Konstrukcja jest pod stałym nadzorem inżynierów z Politechniki Rzeszowskiej. Już ponad dwa lata temu stwierdzili, że pękły trzy wsporniki wiaduktu. Wtedy ograniczono tonaż wjeżdżających tam ciężarówek. Zakaz wjazdu dostały wszystkie pojazdy o masie całkowitej powyżej 15 ton.
– Będziemy musieli na bieżąco sprawdzać, ilu pasażerów jeździ autobusami. Niestety, nie ma z tym żartów, bo wiadukt może ulec katastrofie budowlanej – mówił wówczas Marek Czarnocki z Zarządu Transportu Miejskiego. Był grudzień 2009 r. Od tamtej pory, poza doraźnymi zabezpieczeniami, na wiadukcie nie prowadzono żadnych większych prac.

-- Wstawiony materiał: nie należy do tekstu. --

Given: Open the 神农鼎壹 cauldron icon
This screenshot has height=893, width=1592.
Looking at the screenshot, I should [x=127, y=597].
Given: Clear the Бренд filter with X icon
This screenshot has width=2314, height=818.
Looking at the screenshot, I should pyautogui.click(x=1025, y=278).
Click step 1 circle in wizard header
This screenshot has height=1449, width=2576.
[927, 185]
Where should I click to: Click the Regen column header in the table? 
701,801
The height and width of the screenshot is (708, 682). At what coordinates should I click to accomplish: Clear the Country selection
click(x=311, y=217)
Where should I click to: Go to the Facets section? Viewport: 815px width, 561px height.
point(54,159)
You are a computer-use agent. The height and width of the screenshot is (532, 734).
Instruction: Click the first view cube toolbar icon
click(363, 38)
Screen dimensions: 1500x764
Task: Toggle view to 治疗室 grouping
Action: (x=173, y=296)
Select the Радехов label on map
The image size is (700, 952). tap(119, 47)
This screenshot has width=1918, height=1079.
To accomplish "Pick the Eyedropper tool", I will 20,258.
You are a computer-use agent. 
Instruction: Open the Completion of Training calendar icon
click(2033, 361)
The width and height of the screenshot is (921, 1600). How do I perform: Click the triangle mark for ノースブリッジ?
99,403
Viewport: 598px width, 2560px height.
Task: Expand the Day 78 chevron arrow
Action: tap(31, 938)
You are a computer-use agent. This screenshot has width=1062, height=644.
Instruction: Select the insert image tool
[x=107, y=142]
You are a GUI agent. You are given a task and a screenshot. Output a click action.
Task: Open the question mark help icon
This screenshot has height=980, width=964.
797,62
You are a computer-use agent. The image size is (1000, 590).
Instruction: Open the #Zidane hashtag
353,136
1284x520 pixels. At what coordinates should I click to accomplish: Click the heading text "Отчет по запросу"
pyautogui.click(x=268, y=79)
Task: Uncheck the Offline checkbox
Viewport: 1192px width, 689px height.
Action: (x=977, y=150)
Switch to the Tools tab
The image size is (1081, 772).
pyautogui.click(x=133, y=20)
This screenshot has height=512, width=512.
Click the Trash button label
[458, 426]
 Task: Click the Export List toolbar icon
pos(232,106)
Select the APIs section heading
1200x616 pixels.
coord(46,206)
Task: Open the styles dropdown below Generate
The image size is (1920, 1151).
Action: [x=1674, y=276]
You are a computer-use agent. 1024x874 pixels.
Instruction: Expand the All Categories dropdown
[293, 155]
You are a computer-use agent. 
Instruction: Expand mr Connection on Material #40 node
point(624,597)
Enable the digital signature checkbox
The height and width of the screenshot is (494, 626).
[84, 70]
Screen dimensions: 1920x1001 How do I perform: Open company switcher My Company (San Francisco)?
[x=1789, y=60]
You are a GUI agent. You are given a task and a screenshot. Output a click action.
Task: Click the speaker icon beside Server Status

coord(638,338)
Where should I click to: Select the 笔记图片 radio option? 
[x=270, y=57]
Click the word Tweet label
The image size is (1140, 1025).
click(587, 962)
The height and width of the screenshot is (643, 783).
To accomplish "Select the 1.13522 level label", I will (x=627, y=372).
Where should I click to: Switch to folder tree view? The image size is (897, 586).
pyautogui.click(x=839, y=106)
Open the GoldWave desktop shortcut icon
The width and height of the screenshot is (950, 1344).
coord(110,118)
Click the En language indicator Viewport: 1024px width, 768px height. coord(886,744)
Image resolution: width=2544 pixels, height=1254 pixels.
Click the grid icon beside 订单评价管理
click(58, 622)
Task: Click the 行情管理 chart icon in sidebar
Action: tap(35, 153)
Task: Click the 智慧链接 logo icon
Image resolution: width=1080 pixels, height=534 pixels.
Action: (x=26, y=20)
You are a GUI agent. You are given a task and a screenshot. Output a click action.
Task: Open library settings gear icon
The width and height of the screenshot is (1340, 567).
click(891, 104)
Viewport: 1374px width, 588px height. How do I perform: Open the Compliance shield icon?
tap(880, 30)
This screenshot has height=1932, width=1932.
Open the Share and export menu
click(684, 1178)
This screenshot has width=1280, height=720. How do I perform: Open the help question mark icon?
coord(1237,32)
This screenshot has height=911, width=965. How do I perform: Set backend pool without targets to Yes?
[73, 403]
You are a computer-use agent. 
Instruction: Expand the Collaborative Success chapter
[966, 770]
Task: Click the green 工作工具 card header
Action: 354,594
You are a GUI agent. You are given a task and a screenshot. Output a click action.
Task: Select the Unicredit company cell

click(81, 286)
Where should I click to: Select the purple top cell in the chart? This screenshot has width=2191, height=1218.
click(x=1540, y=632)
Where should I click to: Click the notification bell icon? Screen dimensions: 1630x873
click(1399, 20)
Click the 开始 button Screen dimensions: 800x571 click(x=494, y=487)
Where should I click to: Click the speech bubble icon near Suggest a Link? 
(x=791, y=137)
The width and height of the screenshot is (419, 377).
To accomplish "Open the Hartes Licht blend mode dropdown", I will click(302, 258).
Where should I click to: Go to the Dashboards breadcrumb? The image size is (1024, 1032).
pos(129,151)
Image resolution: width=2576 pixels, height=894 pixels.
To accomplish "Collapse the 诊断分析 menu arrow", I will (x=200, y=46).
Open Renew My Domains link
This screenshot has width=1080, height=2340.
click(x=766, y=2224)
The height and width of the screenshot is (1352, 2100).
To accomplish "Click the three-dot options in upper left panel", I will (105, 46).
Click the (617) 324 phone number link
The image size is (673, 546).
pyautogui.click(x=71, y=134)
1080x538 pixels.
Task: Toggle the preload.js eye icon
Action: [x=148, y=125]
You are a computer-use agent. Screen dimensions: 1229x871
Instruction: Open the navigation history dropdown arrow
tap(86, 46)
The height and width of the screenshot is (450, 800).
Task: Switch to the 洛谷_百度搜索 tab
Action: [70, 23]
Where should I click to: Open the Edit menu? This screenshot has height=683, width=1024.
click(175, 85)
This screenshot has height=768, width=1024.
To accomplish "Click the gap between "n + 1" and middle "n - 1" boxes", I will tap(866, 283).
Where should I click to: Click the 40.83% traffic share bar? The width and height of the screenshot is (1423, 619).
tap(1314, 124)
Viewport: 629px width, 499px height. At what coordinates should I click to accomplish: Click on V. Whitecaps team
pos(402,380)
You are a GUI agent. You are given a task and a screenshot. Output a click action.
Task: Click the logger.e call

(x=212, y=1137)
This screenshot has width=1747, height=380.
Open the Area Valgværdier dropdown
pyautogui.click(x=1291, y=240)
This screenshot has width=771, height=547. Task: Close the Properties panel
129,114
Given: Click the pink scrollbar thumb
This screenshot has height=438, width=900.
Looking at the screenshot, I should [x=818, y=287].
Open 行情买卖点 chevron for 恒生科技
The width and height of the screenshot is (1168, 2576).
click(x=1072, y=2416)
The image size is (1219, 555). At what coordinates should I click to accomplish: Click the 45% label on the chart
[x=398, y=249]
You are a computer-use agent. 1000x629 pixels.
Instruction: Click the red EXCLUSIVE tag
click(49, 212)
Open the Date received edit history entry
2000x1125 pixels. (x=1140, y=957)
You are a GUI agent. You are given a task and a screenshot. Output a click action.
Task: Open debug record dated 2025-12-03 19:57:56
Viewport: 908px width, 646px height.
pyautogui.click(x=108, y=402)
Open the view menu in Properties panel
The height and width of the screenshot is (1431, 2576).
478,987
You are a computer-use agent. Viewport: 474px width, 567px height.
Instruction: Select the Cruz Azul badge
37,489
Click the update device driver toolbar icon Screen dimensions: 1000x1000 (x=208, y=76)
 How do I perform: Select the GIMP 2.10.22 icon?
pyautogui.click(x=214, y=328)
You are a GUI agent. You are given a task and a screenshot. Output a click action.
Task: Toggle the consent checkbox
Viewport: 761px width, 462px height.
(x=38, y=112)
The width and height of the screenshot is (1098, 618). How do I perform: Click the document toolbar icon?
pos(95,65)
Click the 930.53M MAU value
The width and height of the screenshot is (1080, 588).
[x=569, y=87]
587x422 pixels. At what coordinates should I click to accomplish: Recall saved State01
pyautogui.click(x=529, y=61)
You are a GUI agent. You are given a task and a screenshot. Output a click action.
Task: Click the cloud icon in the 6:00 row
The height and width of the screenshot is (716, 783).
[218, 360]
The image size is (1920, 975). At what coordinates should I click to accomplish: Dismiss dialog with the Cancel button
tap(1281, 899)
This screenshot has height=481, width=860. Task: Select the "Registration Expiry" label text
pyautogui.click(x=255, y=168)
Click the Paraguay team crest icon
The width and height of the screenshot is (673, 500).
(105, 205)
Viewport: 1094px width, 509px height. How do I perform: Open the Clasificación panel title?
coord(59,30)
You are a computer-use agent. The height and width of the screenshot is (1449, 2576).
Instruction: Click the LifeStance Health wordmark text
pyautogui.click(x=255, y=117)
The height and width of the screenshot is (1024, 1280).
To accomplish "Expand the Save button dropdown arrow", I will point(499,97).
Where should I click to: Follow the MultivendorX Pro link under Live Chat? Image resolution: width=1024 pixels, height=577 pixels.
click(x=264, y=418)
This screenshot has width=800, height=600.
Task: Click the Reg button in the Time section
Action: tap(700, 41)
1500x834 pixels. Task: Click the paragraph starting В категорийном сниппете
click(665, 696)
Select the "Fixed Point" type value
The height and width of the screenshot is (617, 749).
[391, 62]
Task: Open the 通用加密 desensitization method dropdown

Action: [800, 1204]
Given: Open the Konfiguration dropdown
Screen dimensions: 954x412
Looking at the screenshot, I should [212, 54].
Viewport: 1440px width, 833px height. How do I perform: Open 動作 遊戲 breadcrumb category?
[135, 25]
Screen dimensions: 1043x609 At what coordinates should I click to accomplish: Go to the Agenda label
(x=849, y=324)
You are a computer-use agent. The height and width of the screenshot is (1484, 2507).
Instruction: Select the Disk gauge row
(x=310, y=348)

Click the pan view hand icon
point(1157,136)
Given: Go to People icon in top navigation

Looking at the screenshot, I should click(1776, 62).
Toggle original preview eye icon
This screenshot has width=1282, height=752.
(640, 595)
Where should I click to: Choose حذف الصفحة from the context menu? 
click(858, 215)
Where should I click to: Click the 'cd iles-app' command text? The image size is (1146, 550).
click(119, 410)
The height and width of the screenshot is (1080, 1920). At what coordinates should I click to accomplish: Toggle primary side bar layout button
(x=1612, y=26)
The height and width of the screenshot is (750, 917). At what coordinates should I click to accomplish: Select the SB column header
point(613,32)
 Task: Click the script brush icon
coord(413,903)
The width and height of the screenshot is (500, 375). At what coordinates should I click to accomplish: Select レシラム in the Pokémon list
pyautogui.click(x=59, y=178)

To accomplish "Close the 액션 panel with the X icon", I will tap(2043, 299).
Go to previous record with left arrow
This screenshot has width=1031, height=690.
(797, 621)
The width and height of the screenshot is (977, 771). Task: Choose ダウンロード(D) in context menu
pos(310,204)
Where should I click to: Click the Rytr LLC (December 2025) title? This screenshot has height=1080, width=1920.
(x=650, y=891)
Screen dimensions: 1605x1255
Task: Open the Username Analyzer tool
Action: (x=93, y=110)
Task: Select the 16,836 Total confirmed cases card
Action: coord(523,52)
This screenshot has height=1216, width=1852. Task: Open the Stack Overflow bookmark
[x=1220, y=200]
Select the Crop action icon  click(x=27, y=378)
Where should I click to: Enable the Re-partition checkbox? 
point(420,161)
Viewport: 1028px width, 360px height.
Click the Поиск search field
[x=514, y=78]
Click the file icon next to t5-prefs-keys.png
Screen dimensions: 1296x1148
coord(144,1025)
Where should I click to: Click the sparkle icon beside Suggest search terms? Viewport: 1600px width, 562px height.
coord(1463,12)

Teraz okazało się, że stan konstrukcji pogorszył się na tyle, że miasto postanowiło wprowadzić tu ruch jednokierunkowy. Obiekt budowano 7 lat, inwestycja zakończyła się w 1985 r. – Wybudowała go kolej w okresie, gdy brakowało materiałów, a technologie były nie najlepsze. Później przejęło go miasto. Od nowości nie był remontowany – przyznaje Krzysztof Kieliszek z Urzędu Miasta.
Co dokładnie dzieje się z wiaduktem? Ratusz odmawia ujawnienia materiałów, które ma Zarząd Dróg i Mostów. – To jego wewnętrzny dokument – stwierdza Katarzyna Mieczkowska-Czerniak, rzecznik prezydenta.
Dopiero niedawno Ratusz zarezerwował drobną kwotę na doraźne zabezpieczenia. – Niedługo podeprzemy zagrożone wsporniki. Zaczynamy też dokładną analizę co do zakresu przebudowy wiaduktu – mówi Kieliszek. – Będziemy w tej sprawie rozmawiać też z koleją, której torowiska biegną pod naszym obiektem.
Koszt przebudowy, a w zasadzie odbudowy szacowany jest na 60–80 mln zł. – Tymczasem za 40 milionów możemy postawić obok nowy wiadukt – mówi Krzysztof Żuk, prezydent miasta. Ratusz pytał już kolejarzy, czy zrezygnują z kilku nieużywanych, blokujących miejsce bocznic. Wtedy można by wznieść krótszy i tańszy wiadukt. – Jego wykonanie trwałoby półtora roku – mówi Żuk. Po budowie nowego wiaduktu można by spokojnie rozbierać i odtwarzać stary. W efekcie, byłyby dwa obiekty, osobny dla każdej z dwóch jezdni dwupasmowej ul. Grygowej.